[[ EXCERPT TO READ, beginning ]]

For many families and individuals, the path to an autism diagnosis is long and fraught. In 2024, Autistica reported NHS England figures that more than 187,000 people were waiting for an assessment, with some facing delays of up to five years. For those who eventually reach the end of that process, the diagnosis is often experienced not as a burden but as a long‑awaited key to understanding, support, and self‑acceptance. Yet this positive view is not always reflected in public debate. 

Parents seeking an assessment for their child may be accused of being ‘pushy’ or making excuses for difficult behaviour. Adults may be told they are ‘not autistic enough’ or that, if they can sustain employment or drive, they do not ‘need’ a diagnosis. In some circles, the growing rate of autism diagnoses has been derided as evidence of a cultural fad or, more harshly, as an ‘unaffordable racket‘.

As a professor of cognitive neuroimaging, and author of The Lost Girls of Autism, I hold a particular interest in this ongoing and contentious debate. Here, I’ll outline its origins; whether diagnosis can ever be ‘too much’, ‘too harmful’ or ‘too easy’; some legitimate questions; and why I think we need to caution against autism becoming a casualty in the ‘over-diagnosis wars’.

The emergence of the overdiagnosis debate

The core definition of overdiagnosis is that it occurs when people are currently symptom-free but are identified as at risk, or on the borderline, of certain conditions. With ever-more sensitive screening tests, and access to predictive genetic information, are doctors handing out too many unnecessary sick notes? The concern is that such pre-diagnoses may confer unnecessary anxiety, create ‘illness identities’ and stretch already limited healthcare resources as the worried well request scans, or assays, or seek uncalled for, and possibly damaging surgical interventions. 

When around physical illnesses, such discussions are mainly framed in compassionate tones – sympathetic clinicians worried that they may be doing more harm than good. But when attention turns to the possibility of overdiagnosis in the world of psychological conditions, the tone becomes notably sharper. Even those on the side of compassion display a greater level of cynicism, with subtle (or not so subtle) hints about unearned or pointless diagnoses. There is reference to ‘diagnostic creep’ and the ‘medicalisation’ of normal human variation. Psychological problems are described as just an inability to deal with ordinary distress and anxiety. 

Weighing in on the back of this are those with much more trenchant opinions. ‘We’ve fetishised mental illness, so we all want it’, reads one headline. Support for children diagnosed with special education needs has been described as an ‘unaffordable racket’, caused by a system which is ‘patently easy to game’.

Autism is clearly in the crosshairs, targeted because of the dream statistic of a 747 per cent increase in diagnoses between 1998 and 2018. What better evidence is there that there is too much diagnosing going on? This lifelong, neurodevelopmental condition is swept up in the generic overdiagnosis net, tarred with the same brush as allegedly over-diagnosed physical problems.

Is there really ‘too much’ autism?

Is the startling increase in autism diagnoses a reflection that there is an overdiagnosis problem? Have clinicians become over-generous, or careless, or have diagnostic standards slipped?

[[ EXCERPT TO READ, end ]]
[[ DATA SEGMENT, beginning ]]

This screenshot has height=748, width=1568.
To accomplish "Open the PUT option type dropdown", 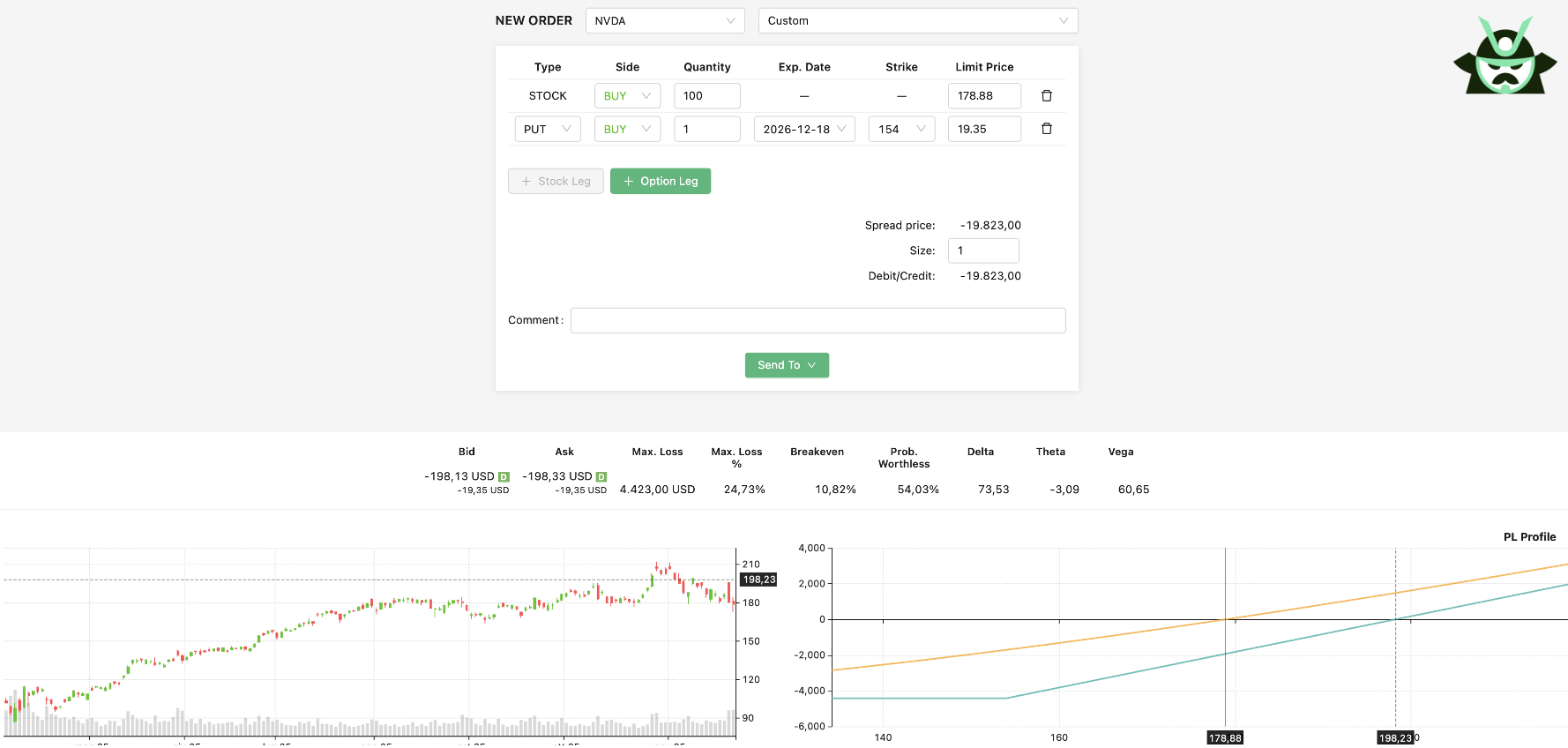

[[ DATA SEGMENT, end ]]

TASK LIST:
1. From the article on autism overdiagnosis, list the concerns it says pre-diagnoses may raise.
2. Answer these questions using the article on autism overdiagnosis:
(a) According to the NHS England figures Autistica reported in 2024, how many people were waiting for an autism assessment?
(b) By what percentage did autism diagnoses increase between 1998 and 2018?
(c) What is the title of the book the author wrote?
3. Write out the passage of the article on autism overdiagnosis from the words "For many families" up to and including the words "in public debate.".

PROBLEM SOLUTIONS:
1.
- They may confer unnecessary anxiety.
- They may create 'illness identities'.
- They may stretch already limited healthcare resources as the worried well request scans or assays, or seek uncalled-for and possibly damaging surgical interventions.

2.
(a) More than 187,000 people.
(b) 747 per cent.
(c) The Lost Girls of Autism.

3.
For many families and individuals, the path to an autism diagnosis is long and fraught. In 2024, Autistica reported NHS England figures that more than 187,000 people were waiting for an assessment, with some facing delays of up to five years. For those who eventually reach the end of that process, the diagnosis is often experienced not as a burden but as a long‑awaited key to understanding, support, and self‑acceptance. Yet this positive view is not always reflected in public debate.